START Available data

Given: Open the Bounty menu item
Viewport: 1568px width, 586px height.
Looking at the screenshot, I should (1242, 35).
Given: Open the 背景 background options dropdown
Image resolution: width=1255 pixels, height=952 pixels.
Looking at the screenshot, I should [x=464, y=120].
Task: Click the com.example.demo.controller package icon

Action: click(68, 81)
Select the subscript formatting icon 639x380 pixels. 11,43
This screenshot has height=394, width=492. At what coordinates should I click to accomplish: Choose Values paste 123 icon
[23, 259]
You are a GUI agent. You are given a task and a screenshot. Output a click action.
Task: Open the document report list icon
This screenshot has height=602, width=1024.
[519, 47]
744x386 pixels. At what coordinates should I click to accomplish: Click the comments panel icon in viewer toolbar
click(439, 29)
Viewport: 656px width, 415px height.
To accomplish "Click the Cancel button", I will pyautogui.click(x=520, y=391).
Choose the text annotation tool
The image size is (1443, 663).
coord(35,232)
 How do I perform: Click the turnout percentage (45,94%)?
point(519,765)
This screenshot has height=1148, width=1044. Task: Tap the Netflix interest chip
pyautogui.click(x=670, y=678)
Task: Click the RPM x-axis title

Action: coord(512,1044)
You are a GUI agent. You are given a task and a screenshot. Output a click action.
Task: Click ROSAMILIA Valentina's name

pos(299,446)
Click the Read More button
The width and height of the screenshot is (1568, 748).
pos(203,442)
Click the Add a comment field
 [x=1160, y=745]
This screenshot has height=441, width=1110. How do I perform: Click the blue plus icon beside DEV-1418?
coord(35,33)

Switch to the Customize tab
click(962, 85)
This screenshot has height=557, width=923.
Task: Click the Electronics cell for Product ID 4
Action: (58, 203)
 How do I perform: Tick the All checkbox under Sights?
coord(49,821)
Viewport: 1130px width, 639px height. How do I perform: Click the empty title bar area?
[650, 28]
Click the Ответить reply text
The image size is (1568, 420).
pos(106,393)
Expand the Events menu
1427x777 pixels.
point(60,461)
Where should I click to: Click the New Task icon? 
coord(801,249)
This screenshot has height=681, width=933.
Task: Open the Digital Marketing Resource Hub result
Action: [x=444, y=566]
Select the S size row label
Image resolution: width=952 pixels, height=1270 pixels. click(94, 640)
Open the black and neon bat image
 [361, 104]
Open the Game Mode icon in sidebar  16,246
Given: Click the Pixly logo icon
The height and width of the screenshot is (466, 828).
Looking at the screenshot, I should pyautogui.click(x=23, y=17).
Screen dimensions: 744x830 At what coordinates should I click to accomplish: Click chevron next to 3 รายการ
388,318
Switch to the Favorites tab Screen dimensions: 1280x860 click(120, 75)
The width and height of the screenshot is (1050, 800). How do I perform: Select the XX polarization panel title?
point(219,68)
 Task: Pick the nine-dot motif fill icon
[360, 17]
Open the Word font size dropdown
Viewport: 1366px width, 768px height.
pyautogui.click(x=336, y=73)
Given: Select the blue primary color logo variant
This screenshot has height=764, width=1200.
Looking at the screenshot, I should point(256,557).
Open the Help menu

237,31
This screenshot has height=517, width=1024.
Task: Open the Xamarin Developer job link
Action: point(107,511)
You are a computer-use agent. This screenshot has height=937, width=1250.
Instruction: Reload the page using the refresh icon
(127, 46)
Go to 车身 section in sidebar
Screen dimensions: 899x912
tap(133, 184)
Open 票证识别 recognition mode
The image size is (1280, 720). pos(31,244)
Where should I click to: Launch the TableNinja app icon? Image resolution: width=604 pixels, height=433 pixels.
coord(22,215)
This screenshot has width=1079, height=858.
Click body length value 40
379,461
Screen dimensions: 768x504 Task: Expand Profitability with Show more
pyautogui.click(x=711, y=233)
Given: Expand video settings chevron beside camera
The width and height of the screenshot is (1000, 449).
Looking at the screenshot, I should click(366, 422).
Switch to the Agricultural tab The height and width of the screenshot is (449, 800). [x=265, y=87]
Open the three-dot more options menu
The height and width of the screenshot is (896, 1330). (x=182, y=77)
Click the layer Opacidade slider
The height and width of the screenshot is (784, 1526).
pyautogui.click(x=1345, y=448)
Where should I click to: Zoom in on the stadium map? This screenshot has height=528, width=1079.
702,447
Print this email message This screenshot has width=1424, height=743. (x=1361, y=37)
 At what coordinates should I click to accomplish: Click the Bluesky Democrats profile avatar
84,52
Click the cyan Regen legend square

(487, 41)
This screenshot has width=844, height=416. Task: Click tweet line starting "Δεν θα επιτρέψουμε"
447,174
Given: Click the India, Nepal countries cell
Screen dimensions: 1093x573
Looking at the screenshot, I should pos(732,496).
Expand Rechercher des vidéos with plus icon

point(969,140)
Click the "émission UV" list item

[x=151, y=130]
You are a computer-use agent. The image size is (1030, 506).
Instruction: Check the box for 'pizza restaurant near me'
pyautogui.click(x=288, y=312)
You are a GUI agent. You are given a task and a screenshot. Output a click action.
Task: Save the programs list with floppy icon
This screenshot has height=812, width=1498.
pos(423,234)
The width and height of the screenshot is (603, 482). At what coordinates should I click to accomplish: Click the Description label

END Available data

Each line in the entries above that includes the string "logo" should be extracted.

**Completed task:**
Given: Click the Pixly logo icon
Given: Select the blue primary color logo variant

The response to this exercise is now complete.